ESTRATTO SELEZIONATO
++++++++++

Uscito - almeno per il momento - dal suo periodo tosto dei Conan e dei Terminator, l'Arnold di tutti noi attraversava all'epoca una sorta di tentativo di rendere umano il suo consueto charachter tutto d'un pezzo, passando proprio per ruoli come quello che avrà da lì a due anni in Poliziotto alle elementari o quello di Julius Benedict, trentacinquenne fisicamente e mentalmente al massimo che dopo aver vissuto di teoria e in quasi isolamento su un'isola del Sud Pacifico sbarca a Los Angeles una volta scoperto di avere un gemello separato da lui alla nascita.
La progressiva scoperta dell'altro, la crescita spalla a spalla ed il consueto - e sempre piacevole - road trip pronto a consolidare i rapporti fanno il resto, forti della grossa alchimia che si creò sullo schermo tra i due protagonisti, perfetti nel rendere l'idea del ragazzone forzuto e studioso buono fino al midollo e del piccoletto opportunista e seduttore in grado di cavarsela con le proprie forze - e a scapito del prossimo - fin dalla tenera età: il fatto, poi, di aver amato questo film dai tempi delle elementari, saperlo a memoria a seguito delle infinite visioni in compagnia di mio fratello e gustarsi i siparietti tra DeVito e Schwarzy dal primo all'ultimo aggiungono I gemelli alla schiera di titoli con protagonista l'inossidabile Arnold che non solo gli appassionati non possono non avere in casa a portata di mano per qualsiasi serata d'emergenza o rutto libero, ma che dovrebbero ringraziare per aver mostrato un lato più umano e divertente di quella che, per anni, era stata praticamente una macchina per uccidere.

++++++++++

SFIDA 1
In base all'estratto, spiega in una o due frasi per quale motivo gli appassionati dovrebbero essere grati a I gemelli.
SFIDA 2
Secondo l'estratto, dove ha vissuto Julius Benedict prima di sbarcare a Los Angeles?

DATI ARCHIVIATI
++++++++++

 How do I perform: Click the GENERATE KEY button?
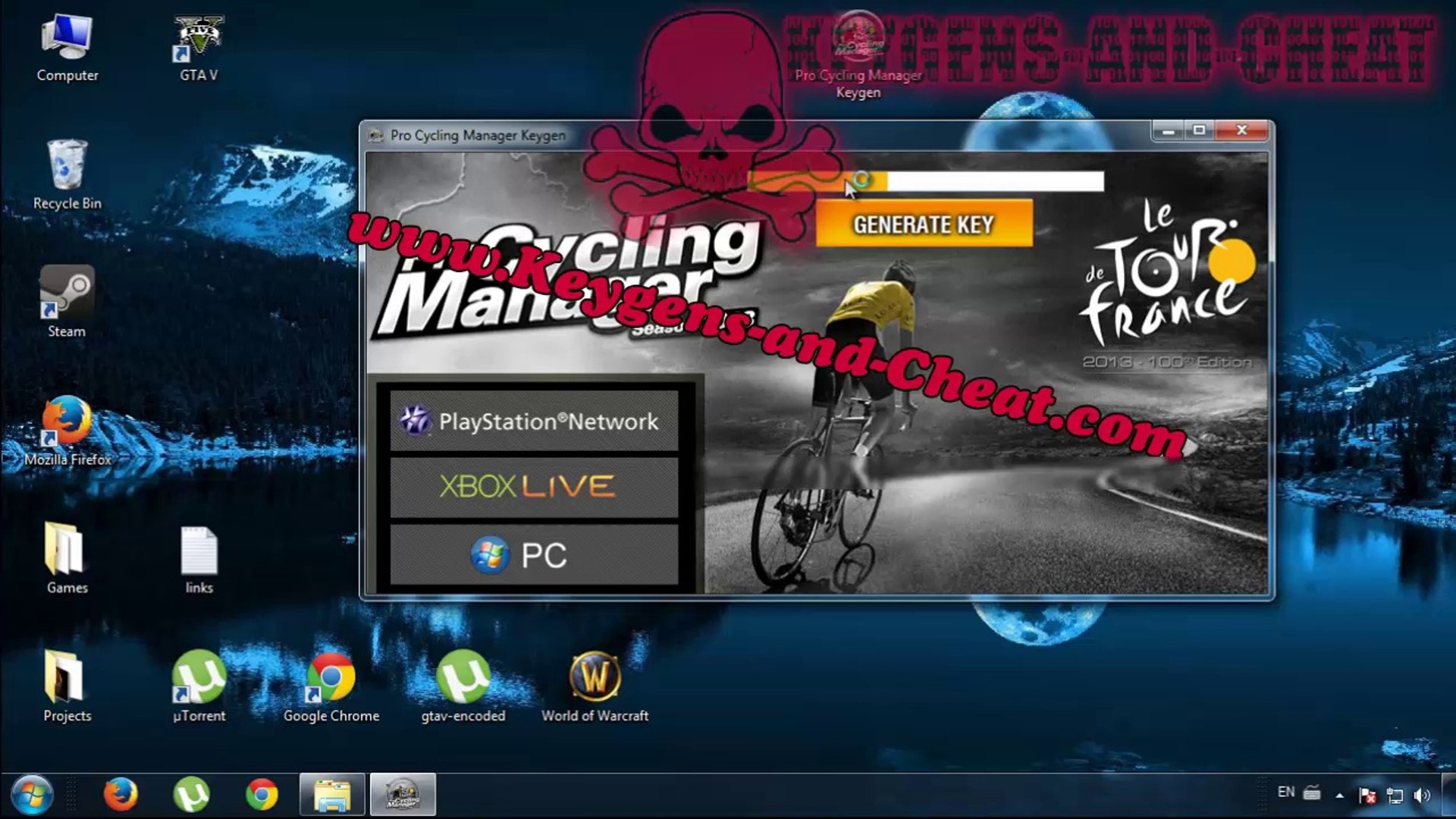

++++++++++

RISPOSTA COMPLETA 1
Perché il film ha mostrato un lato più umano e divertente di Arnold, che per anni era stato praticamente una macchina per uccidere.

RISPOSTA COMPLETA 2
Su un'isola del Sud Pacifico, in quasi isolamento.